Bristol Myers Squibb: Creating a Better Future for People with Cancer
Bristol Myers Squibb is inspired by a single vision — transforming patients’ lives through science. The goal of the company’s cancer research is to deliver medicines that offer each patient a better, healthier life and to make cure a possibility. Building on a legacy across a broad range of cancers that have changed survival expectations for many, Bristol Myers Squibb researchers are exploring new frontiers in personalized medicine and, through innovative digital platforms, are turning data into insights that sharpen their focus. Deep understanding of causal human biology, cutting-edge capabilities and differentiated research programs uniquely position the company to approach cancer from every angle.

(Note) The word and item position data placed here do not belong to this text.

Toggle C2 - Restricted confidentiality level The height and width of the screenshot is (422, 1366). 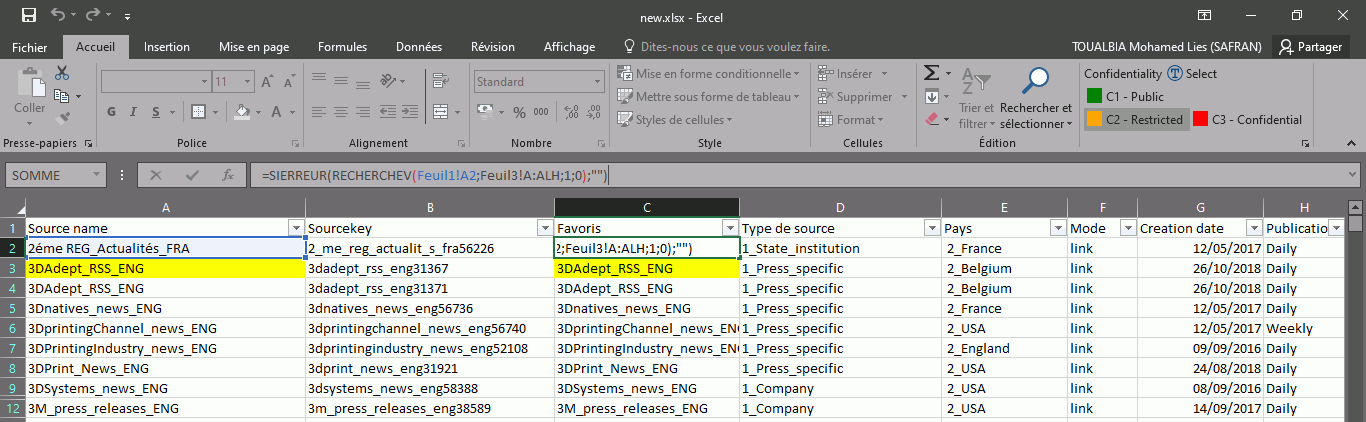pos(1136,120)
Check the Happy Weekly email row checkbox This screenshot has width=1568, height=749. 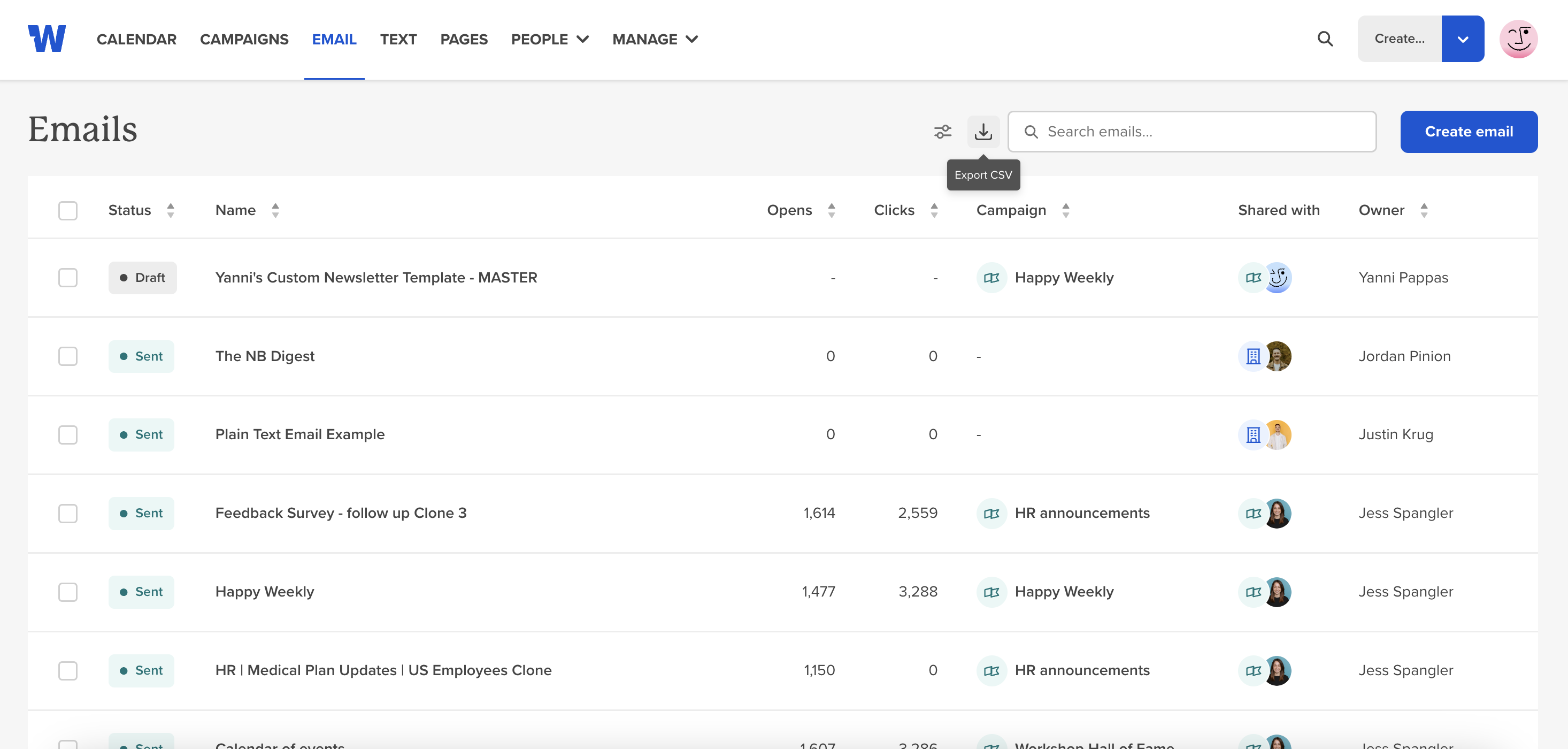(67, 592)
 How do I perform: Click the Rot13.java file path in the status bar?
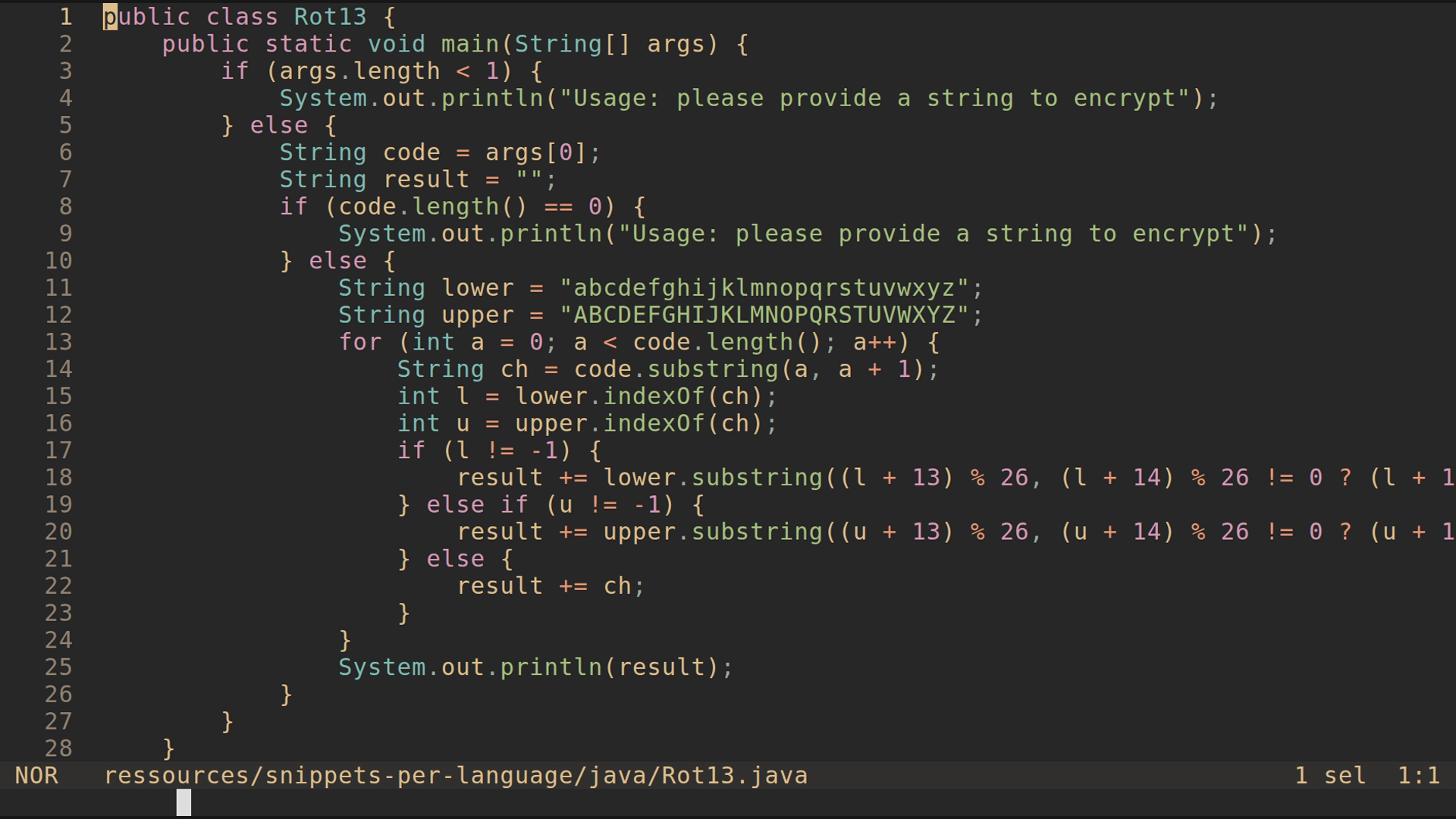coord(455,775)
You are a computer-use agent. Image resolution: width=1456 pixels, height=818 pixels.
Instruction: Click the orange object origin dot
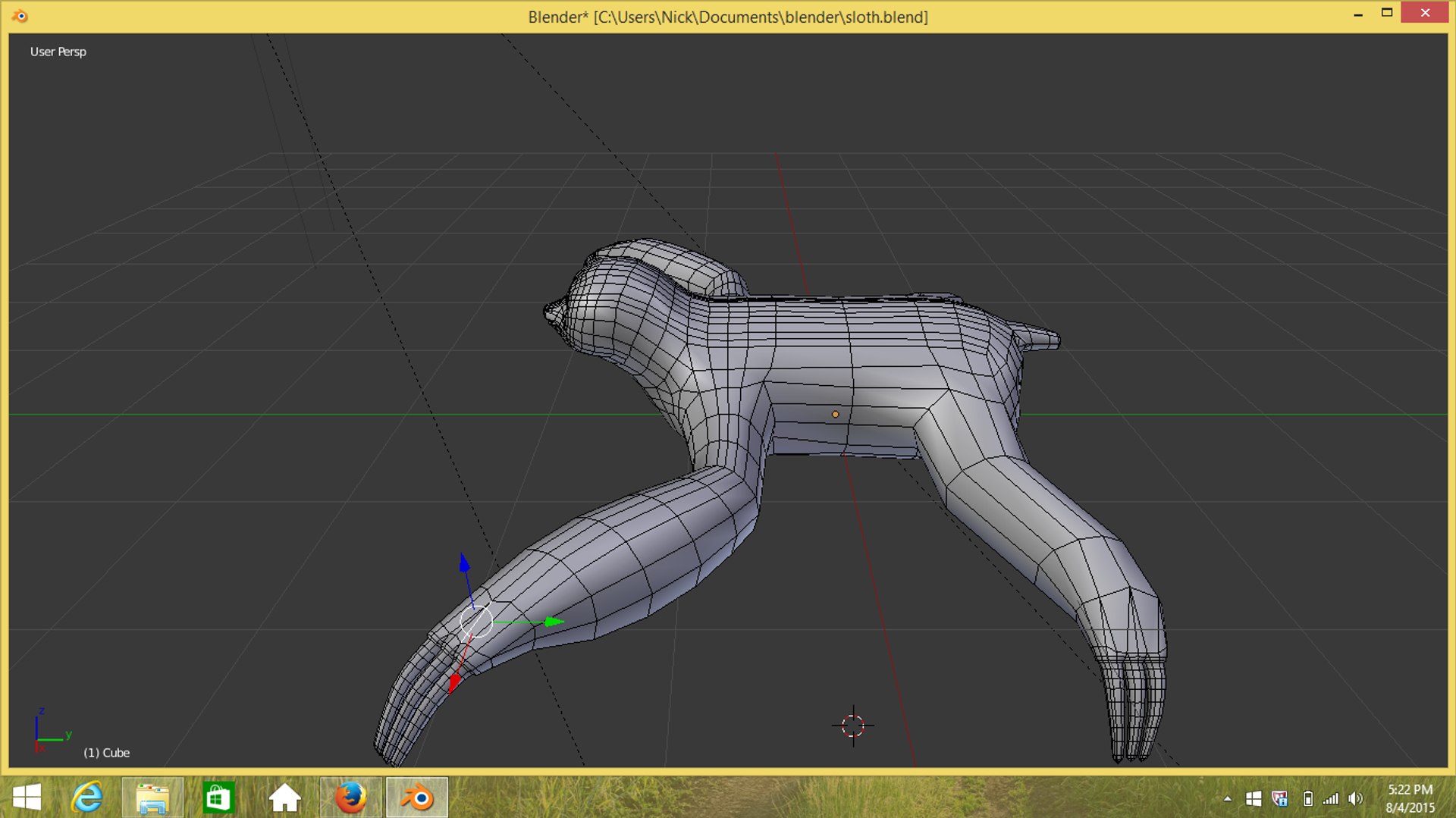tap(835, 415)
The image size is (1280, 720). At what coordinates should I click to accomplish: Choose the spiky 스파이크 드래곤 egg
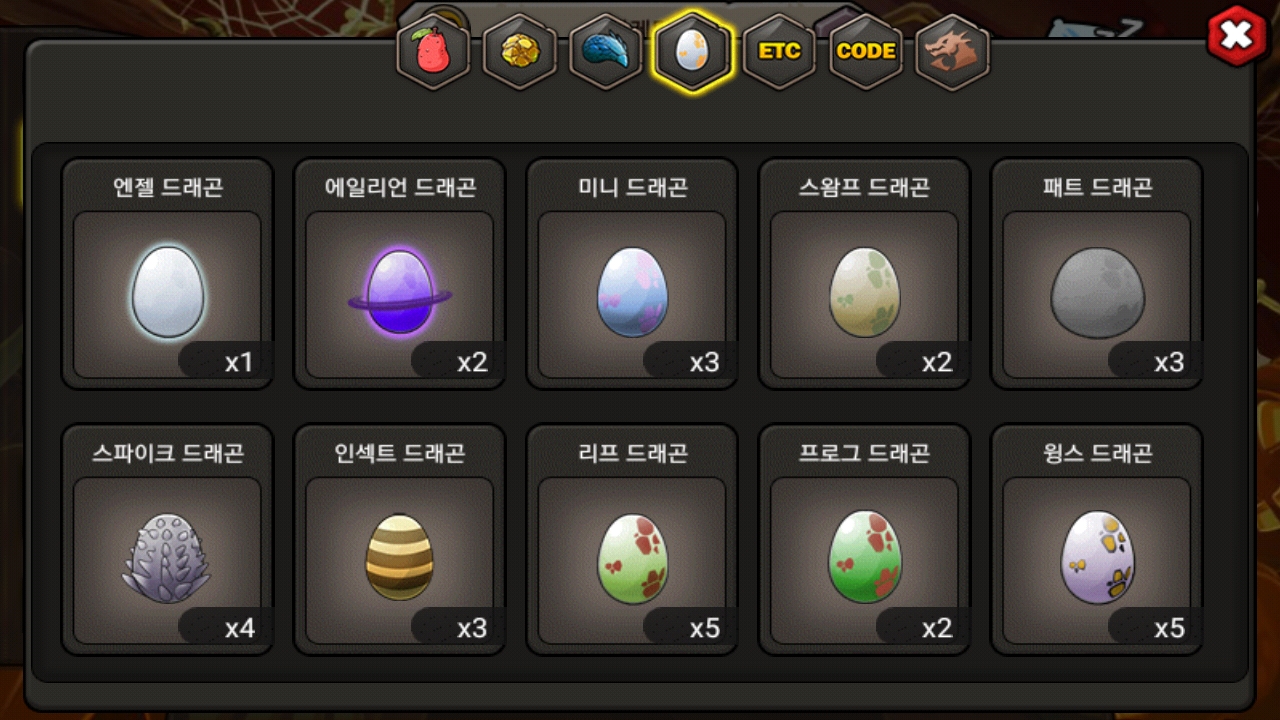[x=167, y=558]
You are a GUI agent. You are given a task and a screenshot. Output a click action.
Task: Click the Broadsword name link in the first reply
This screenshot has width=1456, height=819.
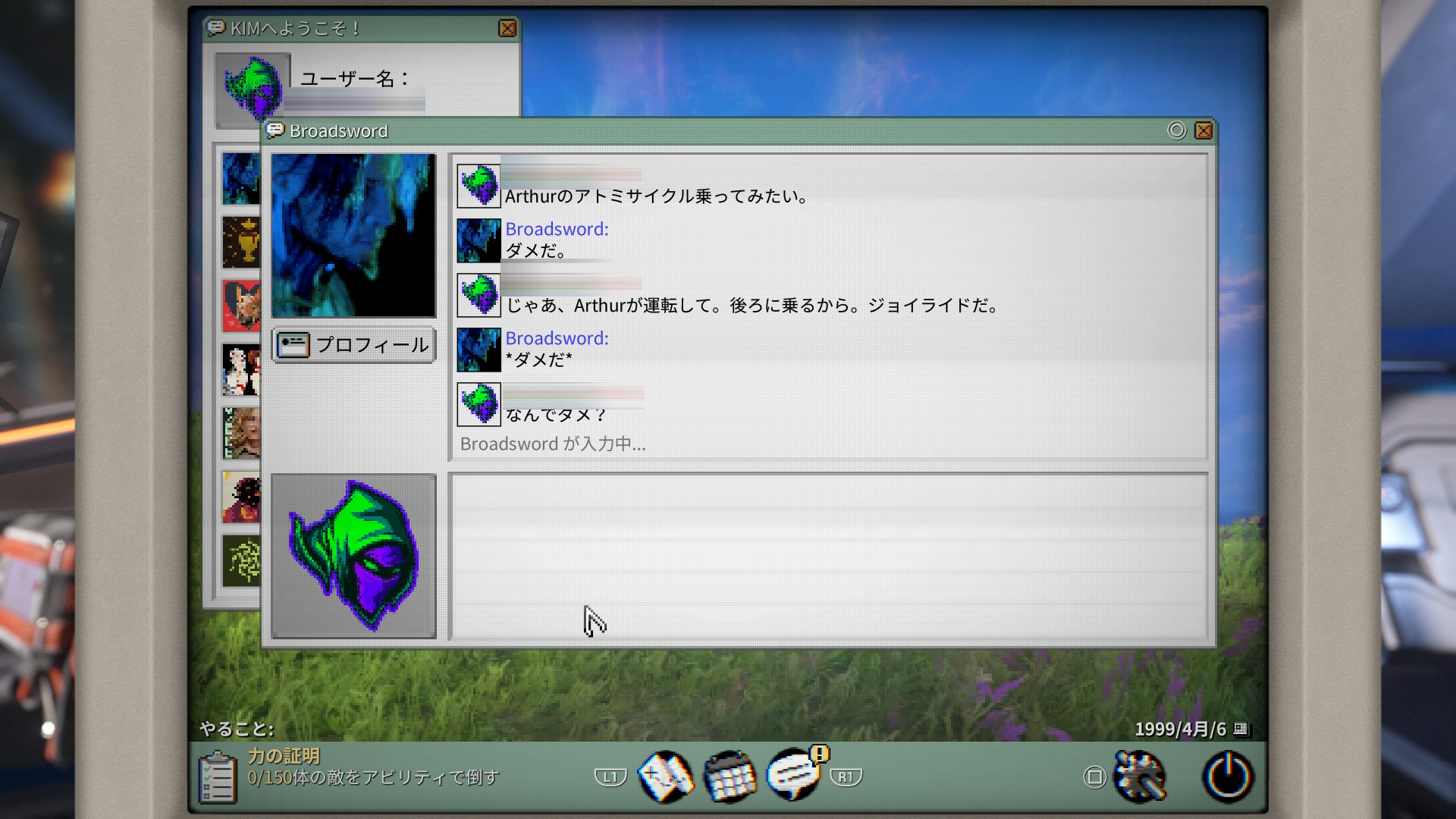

Cancer can have a relentless grasp on many parts of a patient’s life, and Bristol Myers Squibb is committed to taking actions to address all aspects of care, from diagnosis to survivorship. As a leader in cancer care, Bristol Myers Squibb is working to empower all people with cancer to have a better future.
About the Bristol Myers Squibb and Ono Pharmaceutical Collaboration
In 2011, through a collaboration agreement with Ono Pharmaceutical Co., Bristol Myers Squibb expanded its territorial rights to develop and commercialize Opdivo globally, except in Japan, South Korea and Taiwan, where Ono had retained all rights to the compound at the time. On July 23, 2014, Ono and Bristol Myers Squibb further expanded the companies’ strategic collaboration agreement to jointly develop and commercialize multiple immunotherapies – as single agents and combination regimens – for patients with cancer in Japan, South Korea and Taiwan.
About Bristol Myers Squibb
Bristol Myers Squibb is a global biopharmaceutical company whose mission is to discover, develop and deliver innovative medicines that help patients prevail over serious diseases.